Action item :: Only the lines holding the string "computer" are needed; copy each of them from the data.

Data records ::

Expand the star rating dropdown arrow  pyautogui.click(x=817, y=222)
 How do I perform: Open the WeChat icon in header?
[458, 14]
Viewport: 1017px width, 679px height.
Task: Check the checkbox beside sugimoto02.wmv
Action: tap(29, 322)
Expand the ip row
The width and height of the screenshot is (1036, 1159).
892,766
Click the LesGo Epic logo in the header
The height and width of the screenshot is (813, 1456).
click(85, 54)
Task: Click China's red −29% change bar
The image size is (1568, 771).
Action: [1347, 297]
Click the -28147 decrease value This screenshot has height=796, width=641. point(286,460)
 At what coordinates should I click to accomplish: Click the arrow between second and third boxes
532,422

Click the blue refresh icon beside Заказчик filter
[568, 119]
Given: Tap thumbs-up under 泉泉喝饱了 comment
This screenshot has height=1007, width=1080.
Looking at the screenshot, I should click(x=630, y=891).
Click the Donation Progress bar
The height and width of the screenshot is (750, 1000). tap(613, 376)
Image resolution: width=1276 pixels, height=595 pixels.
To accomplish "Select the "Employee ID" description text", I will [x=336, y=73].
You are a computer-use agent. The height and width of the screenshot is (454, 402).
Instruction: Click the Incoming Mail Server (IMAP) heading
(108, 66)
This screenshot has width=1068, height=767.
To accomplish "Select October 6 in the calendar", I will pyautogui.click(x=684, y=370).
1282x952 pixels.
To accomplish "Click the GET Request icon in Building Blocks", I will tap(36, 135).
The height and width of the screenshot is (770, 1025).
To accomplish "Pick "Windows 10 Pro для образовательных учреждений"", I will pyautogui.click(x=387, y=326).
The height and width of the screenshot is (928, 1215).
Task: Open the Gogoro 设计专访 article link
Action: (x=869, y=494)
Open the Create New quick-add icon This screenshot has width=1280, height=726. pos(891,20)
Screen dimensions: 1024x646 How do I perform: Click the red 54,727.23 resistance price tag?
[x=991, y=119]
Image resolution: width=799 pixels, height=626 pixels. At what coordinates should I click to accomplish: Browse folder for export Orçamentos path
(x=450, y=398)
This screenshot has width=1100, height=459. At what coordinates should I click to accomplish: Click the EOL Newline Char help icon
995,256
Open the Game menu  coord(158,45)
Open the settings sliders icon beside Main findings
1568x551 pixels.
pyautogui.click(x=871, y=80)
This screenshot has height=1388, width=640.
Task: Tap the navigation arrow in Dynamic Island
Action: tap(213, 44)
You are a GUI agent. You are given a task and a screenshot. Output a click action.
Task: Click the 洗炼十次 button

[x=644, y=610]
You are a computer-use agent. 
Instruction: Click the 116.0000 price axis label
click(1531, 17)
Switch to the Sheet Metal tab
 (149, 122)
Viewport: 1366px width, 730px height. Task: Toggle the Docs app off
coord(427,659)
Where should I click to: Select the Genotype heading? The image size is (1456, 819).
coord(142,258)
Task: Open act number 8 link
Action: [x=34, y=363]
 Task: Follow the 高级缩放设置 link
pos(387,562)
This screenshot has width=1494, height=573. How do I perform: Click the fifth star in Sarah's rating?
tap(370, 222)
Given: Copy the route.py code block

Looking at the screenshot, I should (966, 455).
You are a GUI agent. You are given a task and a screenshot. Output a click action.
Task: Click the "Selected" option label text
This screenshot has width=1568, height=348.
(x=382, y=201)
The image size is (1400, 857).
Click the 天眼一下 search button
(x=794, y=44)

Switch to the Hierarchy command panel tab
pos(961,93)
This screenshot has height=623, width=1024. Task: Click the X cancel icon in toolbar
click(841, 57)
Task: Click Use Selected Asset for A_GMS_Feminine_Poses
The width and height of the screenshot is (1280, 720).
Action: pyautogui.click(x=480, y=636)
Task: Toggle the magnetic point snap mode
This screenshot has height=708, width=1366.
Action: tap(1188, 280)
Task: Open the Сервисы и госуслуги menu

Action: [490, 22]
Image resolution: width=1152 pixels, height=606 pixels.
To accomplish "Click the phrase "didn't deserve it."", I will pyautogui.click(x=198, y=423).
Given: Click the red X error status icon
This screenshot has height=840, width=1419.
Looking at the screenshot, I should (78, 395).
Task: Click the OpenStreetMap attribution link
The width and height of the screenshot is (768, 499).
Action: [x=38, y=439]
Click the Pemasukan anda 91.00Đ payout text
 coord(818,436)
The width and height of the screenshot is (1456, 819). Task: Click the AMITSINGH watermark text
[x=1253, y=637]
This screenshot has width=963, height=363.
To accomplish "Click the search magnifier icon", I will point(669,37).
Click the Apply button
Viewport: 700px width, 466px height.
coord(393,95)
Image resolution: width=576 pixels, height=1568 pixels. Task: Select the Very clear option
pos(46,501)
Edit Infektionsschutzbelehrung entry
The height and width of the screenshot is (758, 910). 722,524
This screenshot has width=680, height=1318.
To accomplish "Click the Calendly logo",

Exercise response ::
You are a computer-use agent. The height and width of the screenshot is (454, 402).
You are a computer-use agent. 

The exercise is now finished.